Childhood stunting is strongly associated with the following events in adulthood: shorter height, less education, reduced economic productivity, increased risk of death and disability-adjusted life-years(Reference Fogel6–Reference Victora, Adair and Fall8). Many studies have shown that obese children are more likely to become overweight or obese adults, and to be at increased risk for developing psychological disorders, asthma, certain cancers, CVD, type 2 diabetes and death in adulthood(Reference Wabitsch9–Reference Bjørge, Engeland and Tverdal12). Stunting, together with obesity in the same child, may increase the risk of not only stunting-related diseases but also obesity-related comorbidities.
Impaired fat metabolism among stunted children has been suggested as a potential mechanism that may increase the risk of obesity and other related metabolic disorders in this group(Reference Grillol, Siqueira and Silva13–Reference Sawaya and Roberts15). Energy intake per kilogram body weight(Reference Hoffman, Roberts and Verreschi14) and fasting respiratory quotient(Reference Hoffman, Sawaya and Verreschi16) measurements were significantly higher in stunted children, whereas resting metabolic rate(Reference Grillol, Siqueira and Silva13) and fasting fat oxidation(Reference Hoffman, Sawaya and Verreschi16) measurements were significantly lower. These factors may contribute to obesity in stunted children.
A paucity of data for food and nutrient intake among stunted overweight children in China has been reported to date. Thus, using data from the 2002 China National Nutrition and Health Survey (CNNHS), our first research objective was to investigate the associations of dietary intake among four mutually exclusive groups of children: normal height and weight, stunted, overweight and stunted overweight. In addition, we sought to determine whether dietary patterns of stunted overweight children differed from those of only stunted or overweight children. Moreover, we compared the prevalence of dyslipidaemia, high blood glucose and anaemia among the four groups of children. The final aim of our study was to offer suggestions for informing and guiding public health initiatives to ameliorate stunting and overweight among Chinese children, as well as among children in other developing countries with similar phenomena.
The study included 13 770 children aged 2–17 years with data from the cross-sectional 2002 CNNHS, which encompassed thirty-one provinces, autonomous regions and municipalities directly affiliated with the Central Chinese Government (Hong Kong, Macao and Taiwan were not included). A multi-step cluster sampling method was used. Detailed information about sampling has been described previously(Reference Ma, Li and Jin17).
Participants went to the study sites to have their anthropometric measurements taken. In the morning, body weight was measured to the nearest 0·1 kg using a balance-beam scale (Liaoning, China). Height was measured to the nearest 0·1 cm by a free-standing stadiometer mounted on a rigid tripod. All trained investigators followed standard protocols. The scale and stadiometer were calibrated at least twice daily (once before the survey and other calibrations during the conduct of the survey).

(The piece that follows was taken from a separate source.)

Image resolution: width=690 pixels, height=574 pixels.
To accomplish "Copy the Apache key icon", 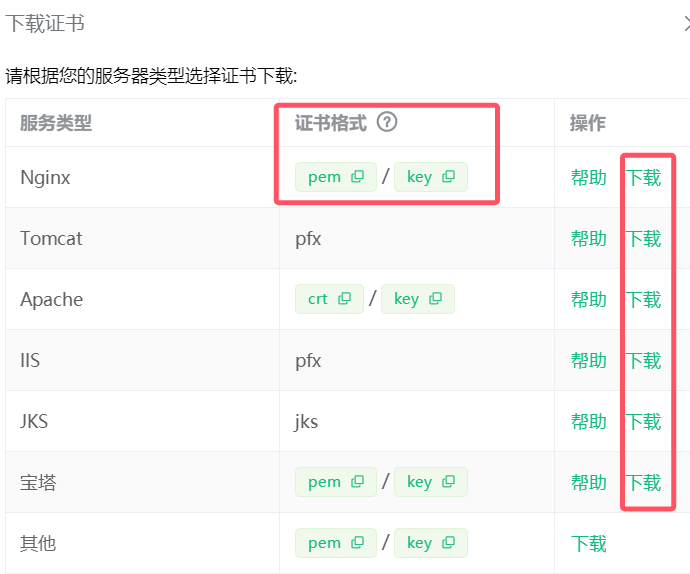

In order to estimate reproducibility, body weight of 2396 participants and height of 2418 participants (randomly selected from different study sites) of CNNHS 2002 were measured twice by different investigators. The duplicate measurements in subgroups showed very high reproducibility (correlation coefficients of duplicate measurements were 0·98 for weight and 0·99 for height).
BMI was calculated as the participant's weight in kilograms divided by the square of their height in metres and expressed as kg/m2. The height and BMI Z-scores, based on age and sex, were calculated according to the method recommended by WHO(18), using the WHO child growth standards for children aged 2–5 years(19) and the WHO growth reference for children aged 5–17 years(Reference de Onis, Onyango and Borghi20).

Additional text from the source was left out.